Il y a voyage et voyage…
Dès que l’on s’éloigne quelque peu de ses racines, les horizons fascinent, les regards croisés nous disent des mots aimables.On ne se connaît pas encore, mais on s’intéresse déjà l’un à l’autre. Quelque chose de chaleureux coule entre les êtres. Jusque-la j’ai toujours voyagé pour des raisons professionnelles. Echanges assurés, entre deux cultures confrontées par un enjeu professionnel à résoudre.
L’urgence d’un risque professionnel partagé solidarise les hommes au-delà des langues. Des voyages de vacances, je n’ai rapporté que des cartes postales et puis j’ai oublié.

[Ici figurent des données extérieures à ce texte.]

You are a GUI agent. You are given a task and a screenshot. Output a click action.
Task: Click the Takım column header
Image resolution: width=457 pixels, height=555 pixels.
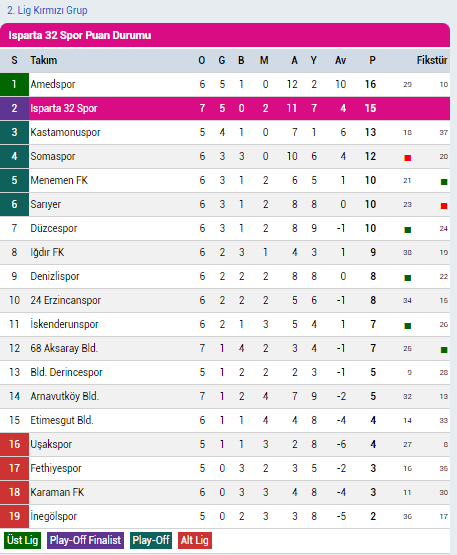44,61
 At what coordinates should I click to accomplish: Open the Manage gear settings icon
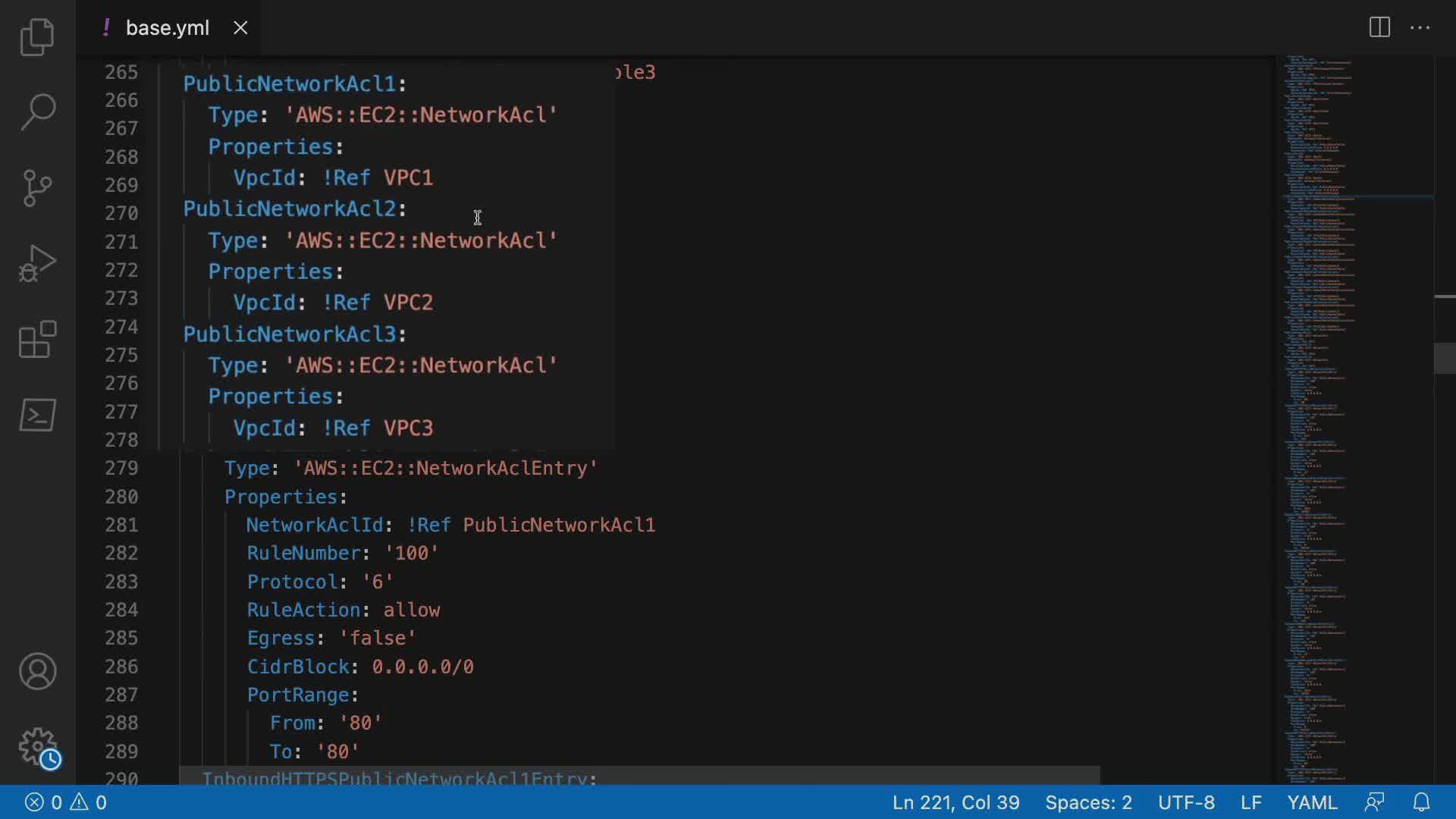pyautogui.click(x=37, y=747)
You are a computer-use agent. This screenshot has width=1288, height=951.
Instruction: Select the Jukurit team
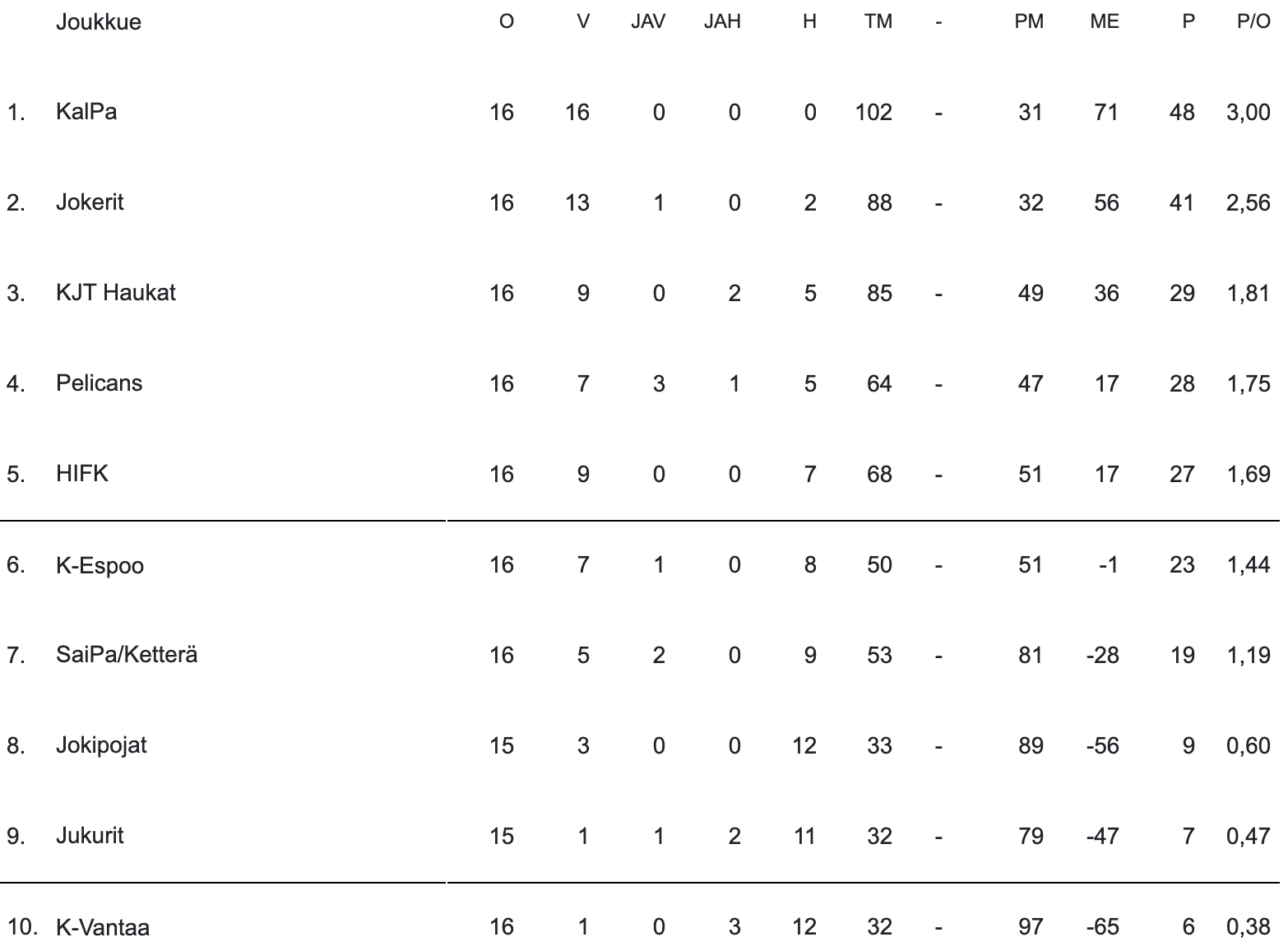point(90,836)
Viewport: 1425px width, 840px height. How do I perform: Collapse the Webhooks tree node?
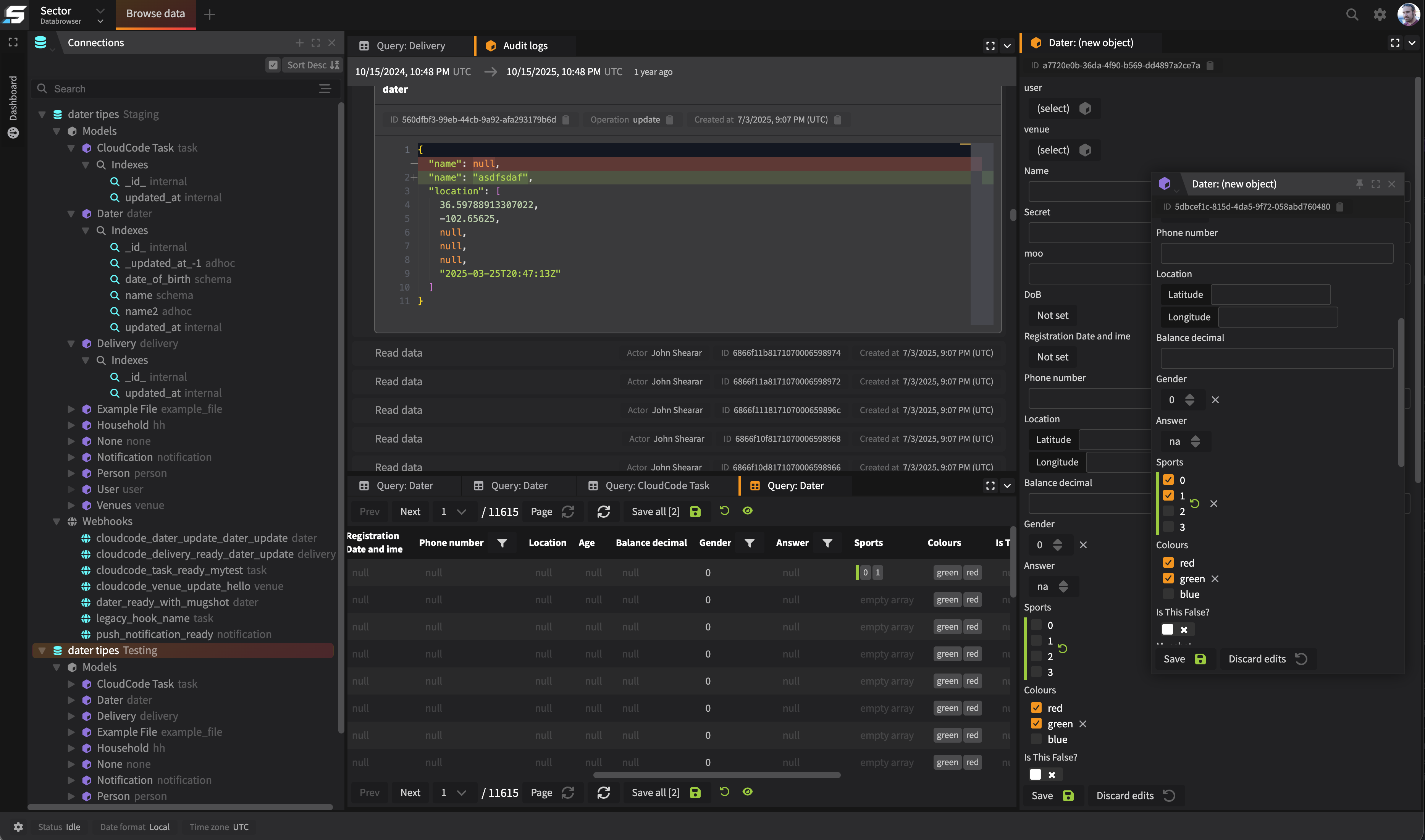point(57,521)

De mes détours professionnels aux quatre coins du monde, j’ai rangé dans ma mémoire sentimentale des pages exceptionnelles. J’ai toujours été plus sensible aux gens et à leur façon de vivre ou de penser, qu’aux paysages et aux grands espaces. L’intimité de la pensée dans les cultures me fascine. En gros les jours commencent et finissent pour tout le monde de la même façon, les grands sentiments sont ressentis par tous, que l’on soit jaune, noir ou blanc. Ce sont les petites différences dans nos façons de vivre les détails de nos vies qui font la richesse de ces cultures. La pudeur, le sens d’un sourire, le respect pour les anciens, la solidarité au sein du groupe, être garçon, être fille… Autant de questions qui appellent mille réponses.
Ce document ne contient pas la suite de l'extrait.